What to do:
A - Name each part of the process that, according to the text on The Enemy, the user engages in between the two soldiers.
B - Substitute "war zones" for "conflict zones" while writing out the text on The Enemy from "The Enemy: Combining" up to and including "of an enemy.".

The Enemy: Combining Photojournalism and New Technologies

The Enemy is a non-standard work that deals with the representation of the enemy in conflict zones. Its producer, Karim Ben Khelifa, and its Canadian co-producers imagined two complementary experiences—one in virtual reality and the other in augmented reality—to transform the vision that we may have of an enemy.

Going Beyond the Fantasy of the Enemy

The work’s trailer is narrated by Karim, who expresses in it a “frustration” resulting from more than 15 years spent covering conflicts throughout the world through photography: “What I saw [in a conflict zone] was not what my photos were portraying,” he confides during a discussion at Montreal’s Phi Centre. “The Enemy results from a hands-on experience that I had not managed to convey using the medium at my disposal. In the case of The Enemy, the goal is not to explain a war but instead to go straight to something that is much simpler: the word of one combatant against the word of another combatant.”

This trailer unveils both facets of the work: a collective virtual reality experience and an augmented reality mobile app. Each part makes its contribution to the whole.

On the one part, the virtual reality setup proposes a collective experience that is more social and takes on the form of an event for the user who needs to be at a specific place at a specific time to experience The Enemy.

On the other part, the augmented reality application can be accessed anywhere and anytime. For those who do not have the chance of having the setup elect domicile where they live, the mobile experience provides a venue to access the content simply using a [smart]phone. Although less monumental than the virtual reality setup, the mobile app has nevertheless made it possible to present the work in more than 100 countries. It’s a promising complementarity for works seeking to combine immersion, ambition and accessibility.

Regardless of the experience, the intent remains the same: having two combatants face off and allowing the user to meet one or the other. You are not placed in a conflict zone and you are not threatened by the combatants. You engage in a process of understanding, rehumanizing and dialoguing that unfolds between two soldiers whose sensitivity is normally erased by the universal rhetoric of war and by the consciously maintained fantasy of the almost animal-like enemy/aggressor.

Data:
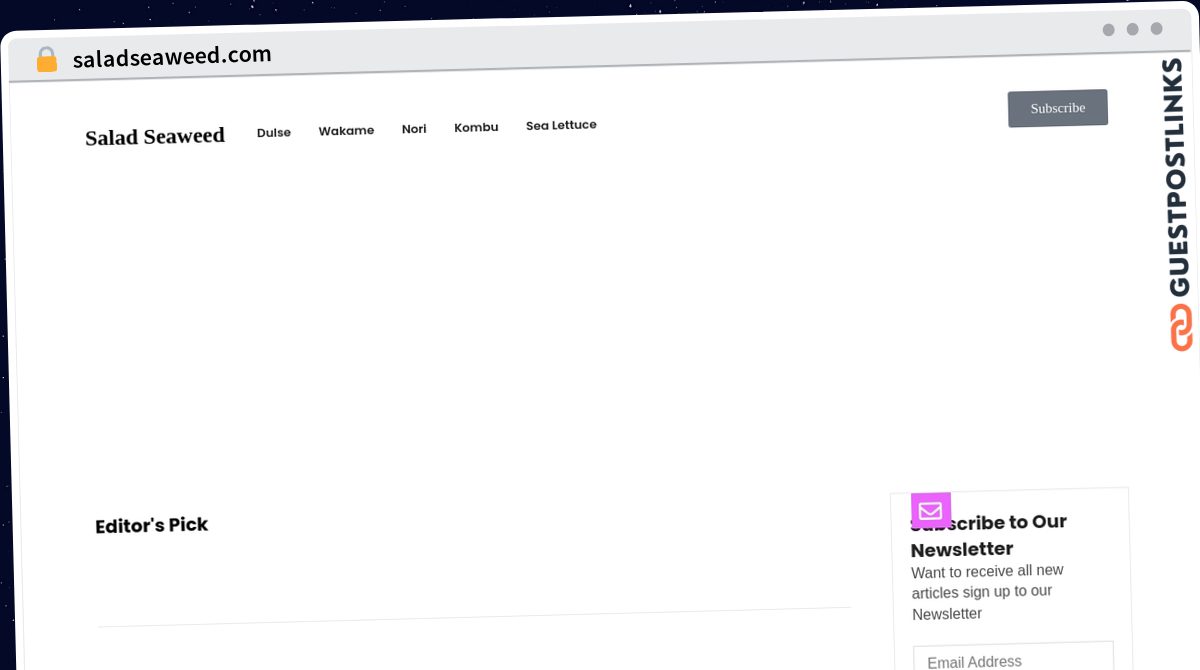Select the Kombu navigation link

tap(476, 127)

Worked solutions:
A -
- understanding
- rehumanizing
- dialoguing

B -
The Enemy: Combining Photojournalism and New Technologies

The Enemy is a non-standard work that deals with the representation of the enemy in war zones. Its producer, Karim Ben Khelifa, and its Canadian co-producers imagined two complementary experiences—one in virtual reality and the other in augmented reality—to transform the vision that we may have of an enemy.